It’s been extremely warm these past two weeks here in “Zone 5”, so much so that several other gardeners are planting already. Definitely feels like the right time, but there’s still big chances of frost. Since we have an abundant supply of wood chips, they are going in between the beds every time I pass by a pile near our “transfer station” (this is where we bring our garbage and recyclables). The next thing to bring in is the manure, since we’ve still got two months before our “growing season” begins. There are some plants that will go out into protected areas, like spinach (which I’ve not had much success with yet), lettuce (also protected with rabbit proofing), and peas. An interesting post from 2011 from “One Straw Rob” shows me that wood chips – when properly used – will only benefit the soil. If I can find the other post I’d read last year, I’ll put it here too – it was about nitrogen depletion myths and facts, showing that the nitrogen depletion was only at the point of contact between the wood chips and the soil, roughly translating that wood chips on top of the soil only depleted the nitrogen within the first couple of millimeters of the soil, not it’s depth and breadth, as long as it was used as a top covering and not mixed liberally into the soil.

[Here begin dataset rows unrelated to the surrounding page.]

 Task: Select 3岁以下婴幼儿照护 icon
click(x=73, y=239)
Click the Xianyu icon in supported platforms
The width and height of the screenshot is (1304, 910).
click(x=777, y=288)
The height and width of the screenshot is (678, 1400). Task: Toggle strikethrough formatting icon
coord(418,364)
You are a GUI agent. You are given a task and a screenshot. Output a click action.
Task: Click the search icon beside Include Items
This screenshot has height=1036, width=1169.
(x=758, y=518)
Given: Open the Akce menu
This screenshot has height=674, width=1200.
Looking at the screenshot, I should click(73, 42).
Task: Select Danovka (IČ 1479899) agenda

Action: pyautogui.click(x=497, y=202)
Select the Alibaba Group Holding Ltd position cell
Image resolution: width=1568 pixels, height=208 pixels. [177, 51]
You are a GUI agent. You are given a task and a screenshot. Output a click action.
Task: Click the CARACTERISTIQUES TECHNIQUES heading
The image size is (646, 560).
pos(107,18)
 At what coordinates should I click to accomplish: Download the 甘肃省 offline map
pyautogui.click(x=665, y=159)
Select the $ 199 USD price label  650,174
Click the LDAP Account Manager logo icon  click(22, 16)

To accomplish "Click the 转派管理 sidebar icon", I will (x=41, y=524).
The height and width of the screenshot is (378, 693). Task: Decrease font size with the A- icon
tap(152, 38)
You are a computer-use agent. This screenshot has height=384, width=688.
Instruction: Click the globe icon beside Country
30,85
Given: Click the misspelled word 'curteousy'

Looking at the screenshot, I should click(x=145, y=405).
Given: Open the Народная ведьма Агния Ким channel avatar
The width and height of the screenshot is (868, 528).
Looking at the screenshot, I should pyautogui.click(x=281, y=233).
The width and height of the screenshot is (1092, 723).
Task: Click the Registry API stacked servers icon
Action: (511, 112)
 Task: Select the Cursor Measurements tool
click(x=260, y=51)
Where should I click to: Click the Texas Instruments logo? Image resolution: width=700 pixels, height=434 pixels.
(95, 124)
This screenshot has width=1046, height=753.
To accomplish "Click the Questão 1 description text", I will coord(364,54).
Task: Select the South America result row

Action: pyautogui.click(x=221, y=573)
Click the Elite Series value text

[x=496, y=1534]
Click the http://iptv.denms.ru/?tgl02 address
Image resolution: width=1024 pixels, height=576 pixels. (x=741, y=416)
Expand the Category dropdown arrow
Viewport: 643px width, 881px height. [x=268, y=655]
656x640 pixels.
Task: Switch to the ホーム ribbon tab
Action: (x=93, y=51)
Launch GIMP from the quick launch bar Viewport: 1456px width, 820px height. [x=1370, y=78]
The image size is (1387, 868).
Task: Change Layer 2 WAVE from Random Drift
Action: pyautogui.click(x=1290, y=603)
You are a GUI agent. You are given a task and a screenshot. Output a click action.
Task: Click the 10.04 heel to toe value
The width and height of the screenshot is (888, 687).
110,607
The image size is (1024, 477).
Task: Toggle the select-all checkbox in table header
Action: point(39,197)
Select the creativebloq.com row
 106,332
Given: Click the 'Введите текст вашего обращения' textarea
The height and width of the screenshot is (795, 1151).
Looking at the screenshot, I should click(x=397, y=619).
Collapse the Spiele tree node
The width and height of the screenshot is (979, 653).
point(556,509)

One other thing learned last year with the experiments is that soil that lays fallow doesn’t replenish itself – it still needs help. The box gardening bed proved this when a/b’d with a box of soil that was set up “Lasagna Gardening style”. As our neighbors have a lot of horses and the waste that has been piled over the winter is about to be spread out over their fields, I’ll be making a “stink run” shortly. Here’s a great resource for working with your garden (and your neighbors): “A Horse Owner’s Guide to Good Stewardship“.
I’m wondering if mixing spent horse bedding in with alfalfa pellets would make a good compost? I may have to plant some alfalfa just to add to the mix, but my intention after reading the Horse Owner’s Guide (link above) and the forum thread noted here will be to add “pre-rabbitized” alfalfa and epsom salts (since I have some) to the garden beds – laying it between the rows, and hoping the slugs find it unappealing.
One other thing to be thinking of is the span of the root system. As noted in “A Hidden World of Plant Roots“, the crops will be reaching out probably well beyond their beds, into and under the pathways as well.